## BRANO
____________

I malati non in grado di avere accesso alla cura, per come la vedo io, sono autorizzati ugualmente a curarsi. Persone come Robert Randall, malato di glaucoma e primo negli Stati Uniti ad avere spinelli terapeutici dallo Stato dopo la proibizione, stavano per perdere la vista a un occhio. È normale fare qualsiasi cosa, legale o non, pur di salvare la vista e non è giusto il paziente possa essere punito.

L'articolo 54 del codice penale chiarisce come lo "Stato di Necessità" sia causa di giustificazione: "Non è punibile chi ha commesso il fatto per esservi stato costretto dalla necessità di salvare sé o altri dal pericolo attuale di un danno grave alla persona, pericolo da lui non volontariamente causato, né altrimenti evitabile, sempre che il fatto sia proporzionato al pericolo".

Ciò vale anche per la salute e per difenderla puoi fare cose che per altri sono illegali.

____________

## MATERIALE FORNITO
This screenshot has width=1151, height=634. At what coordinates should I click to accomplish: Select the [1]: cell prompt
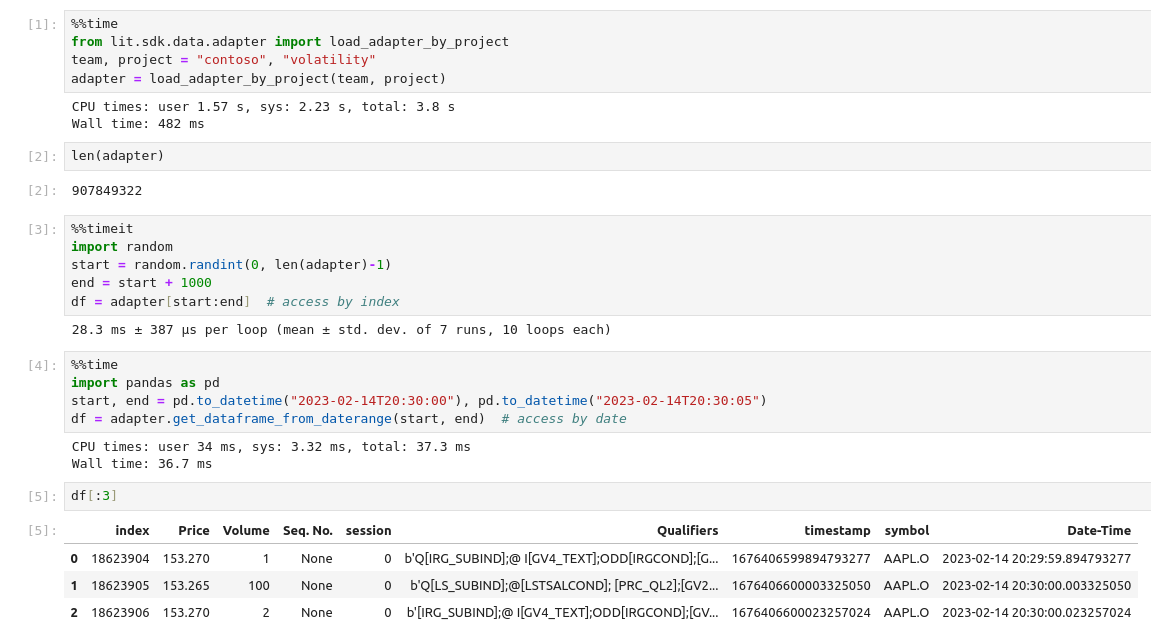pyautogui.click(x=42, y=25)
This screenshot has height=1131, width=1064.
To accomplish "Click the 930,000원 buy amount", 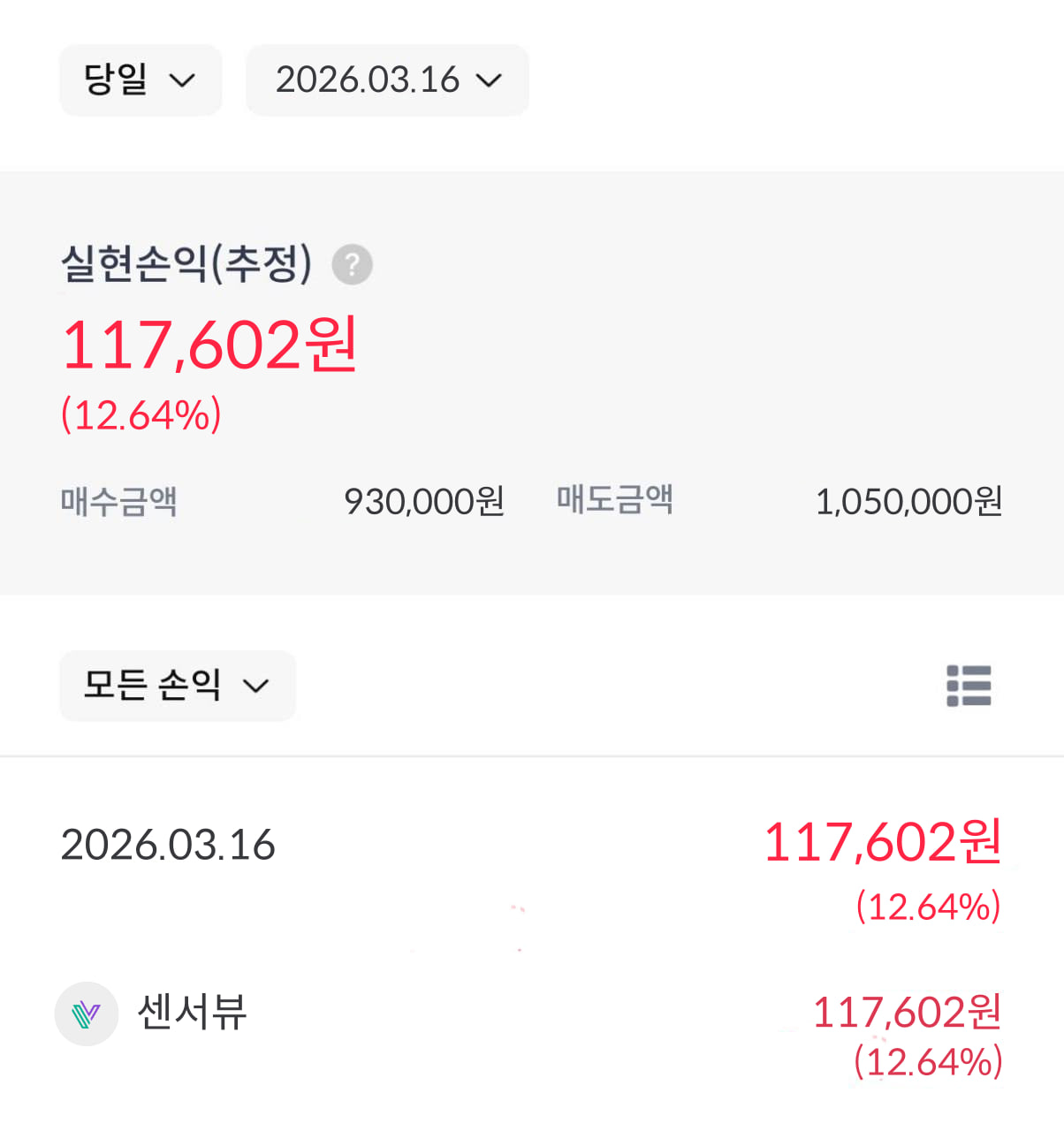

____________

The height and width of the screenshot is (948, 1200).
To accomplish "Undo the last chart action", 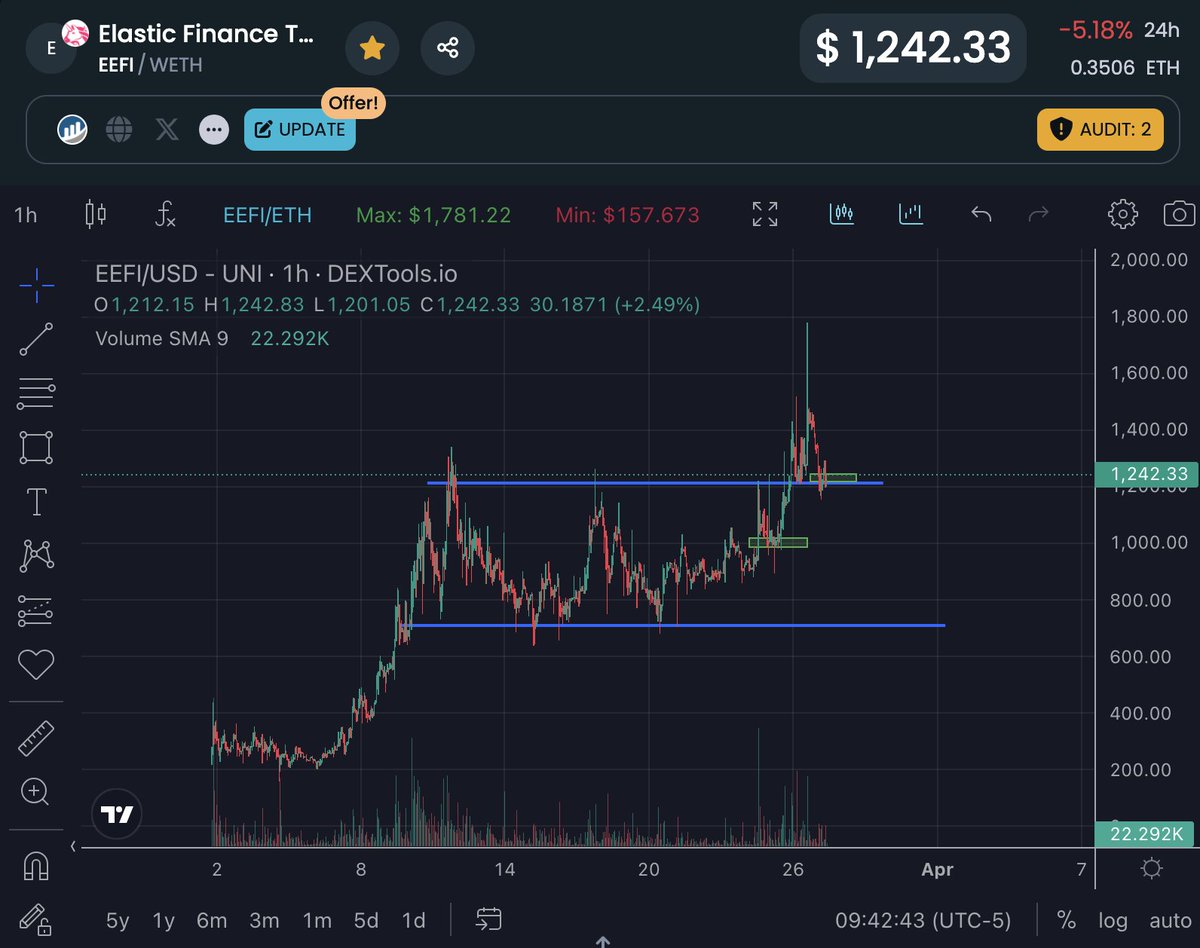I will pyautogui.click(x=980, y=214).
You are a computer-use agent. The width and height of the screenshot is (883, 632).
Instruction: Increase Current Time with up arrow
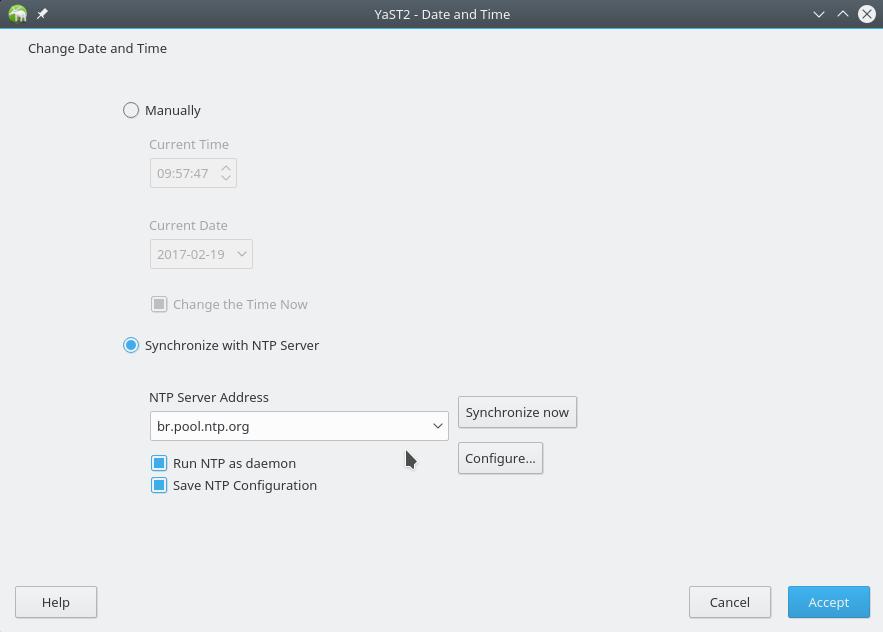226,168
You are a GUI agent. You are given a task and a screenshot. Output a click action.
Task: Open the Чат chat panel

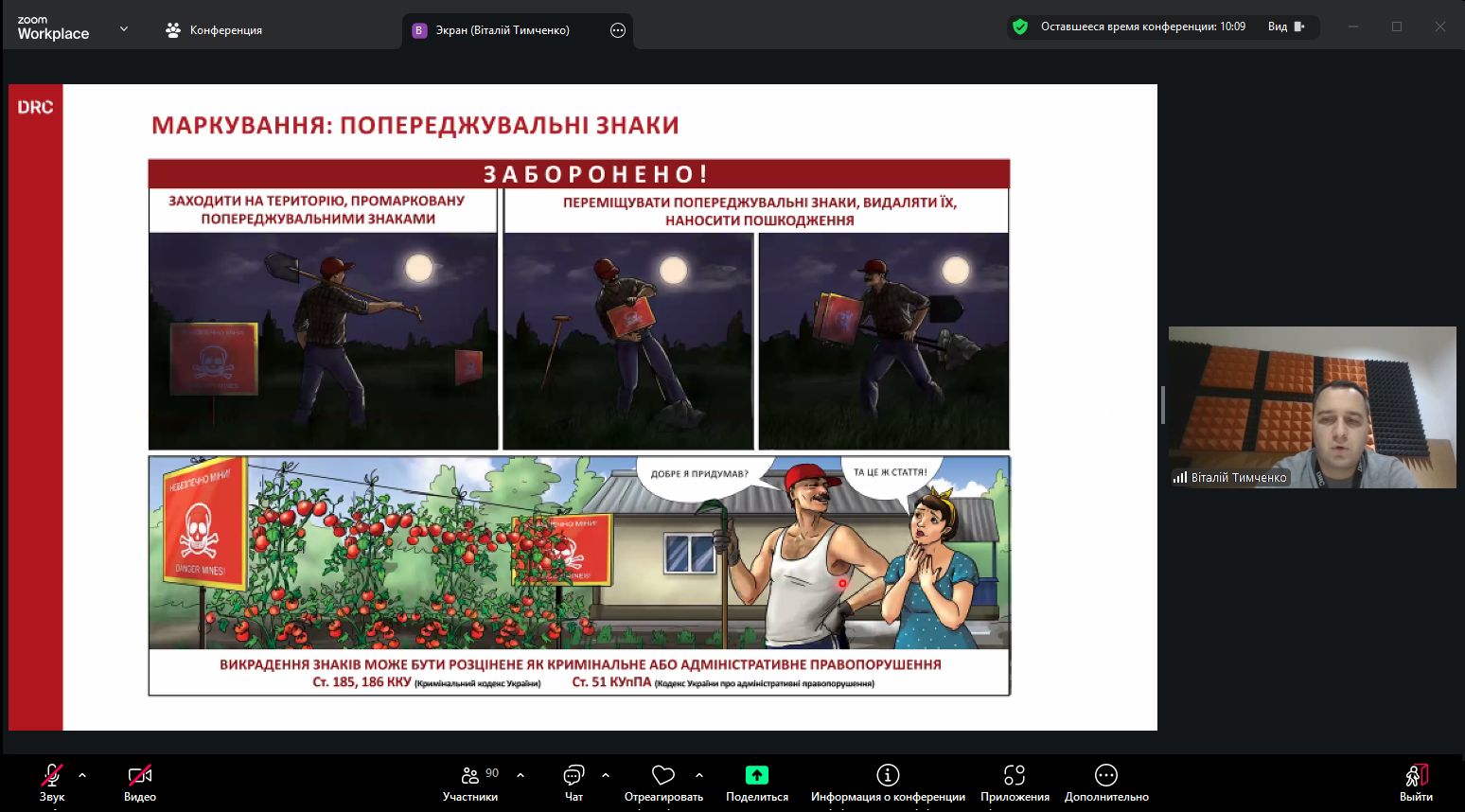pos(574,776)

____________

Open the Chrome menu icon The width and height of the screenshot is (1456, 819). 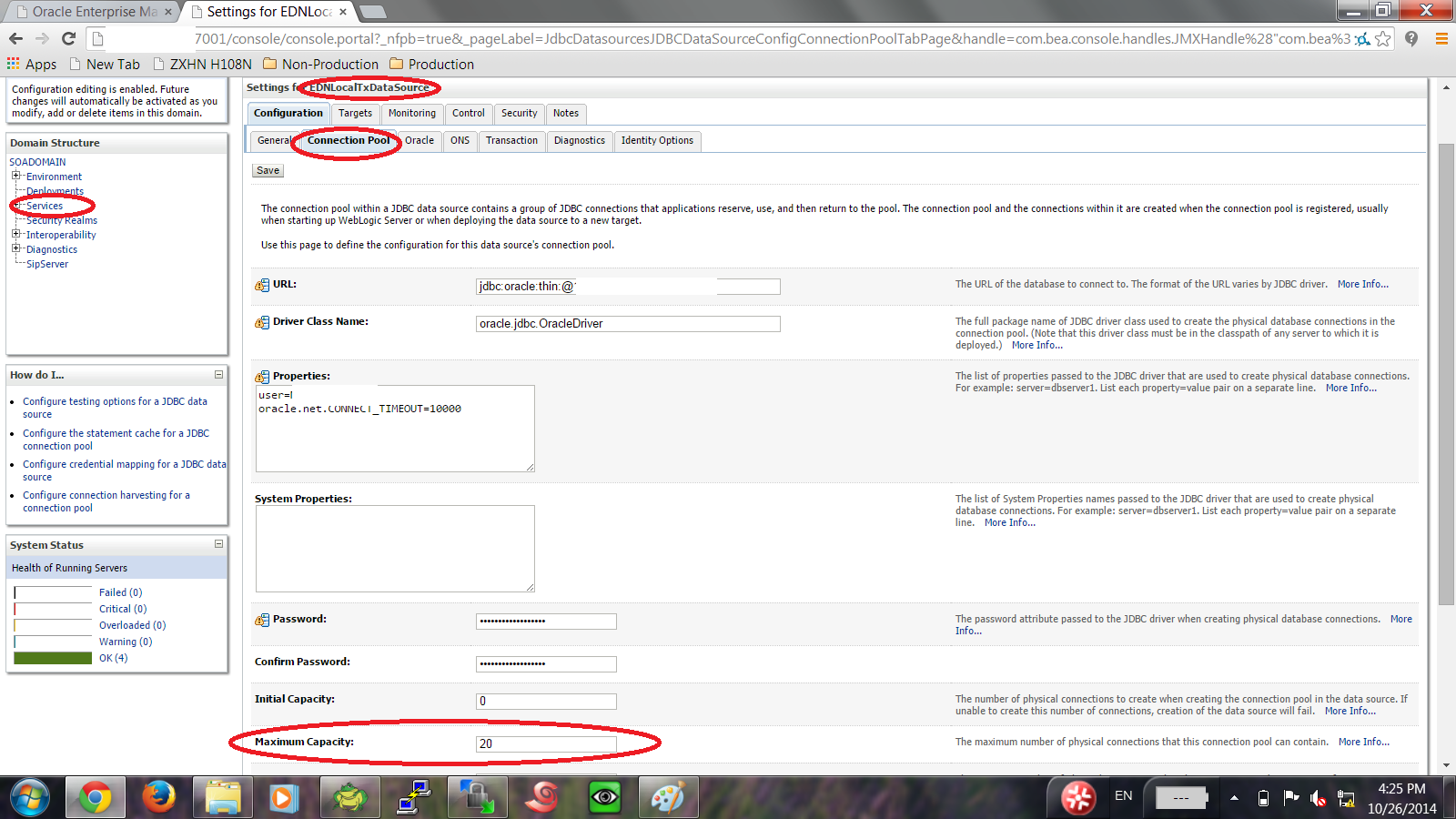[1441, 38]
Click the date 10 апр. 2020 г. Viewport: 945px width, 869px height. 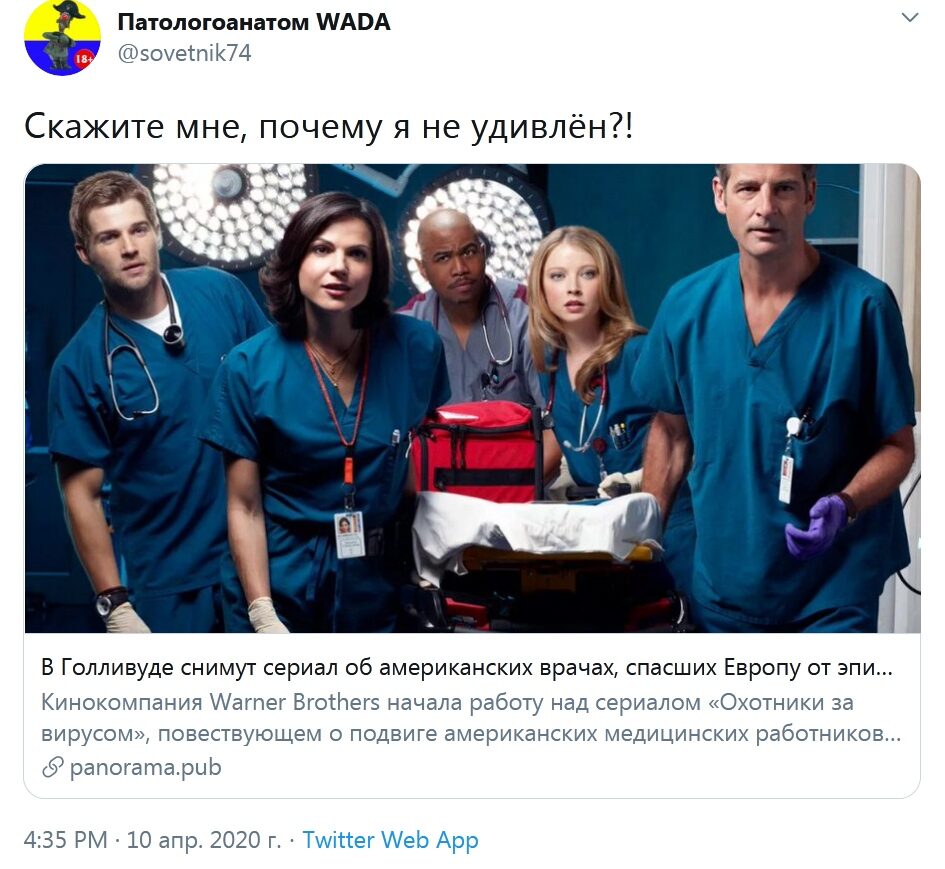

____________

## ESERCIZI PROPOSTI
1. Riscrivi in forma più breve il paragrafo del brano sullo stato di necessità che inizia con "I malati non in grado di avere accesso alla cura", mantenendone i fatti principali.
2. Prosegui il brano sullo stato di necessità a partire dalla sua ultima frase.

## SOLUZIONI DELL'ESERCIZIO
1. Chi è malato e non può accedere alla cura ha comunque il diritto di curarsi. Robert Randall, malato di glaucoma, è stato il primo negli Stati Uniti a ricevere dallo Stato spinelli terapeutici dopo la proibizione, e stava per perdere la vista a un occhio. Pur di salvare la vista è normale fare di tutto, anche in modo illegale, e punire il paziente non è giusto.

2.
Tra i malati in attesa, infatti, c'è chi aspetta anni, c'è chi va al mercato nero, chi coltiva, e molti hanno problemi in famiglia, per far accettare questa cura, o problemi con la legge. Vedi il caso di Fabrizio Pellegrini, reo di coltivare qualche pianta di marijuana per curare l'artrite reumatoide, che ogni anno si trova la polizia in casa per il sequestro delle piante.

Fabrizio è un artista geniale, musicista e pittore, in difficoltà economiche e l'ASL gli aveva chiesto 800 euro, per 3 mesi di terapia con la marijuana. Lui non aveva questa disponibilità monetaria e come PIC, per un anno, abbiamo fatto una colletta nazionale solo per lui. La colletta non poteva però essere rinnovata ogni anno, anche perché altri avevano lo stesso problema. O si faceva per tutti – ma non era possibile – o per nessuno.

I carabinieri sapevano della coltivazione personale di Fabrizio e andavano a colpo sicuro, esasperando pure la madre, con cui vive. Lo fermavano per strada, anche senza motivo, gli trovavano una canna in tasca di erba nostrana e si recavano a casa sua. Fabrizio non nascondeva la cosa e lo diceva tranquillamente alla Polizia di avere del verde in coltura a casa.

A un certo punto, i carabinieri sono pure riusciti a convincere la madre, ottantenne, a denunciare il figlio. La cosa è andata avanti fino a quando la madre si è resa conto di quanto costasse economicamente il processo.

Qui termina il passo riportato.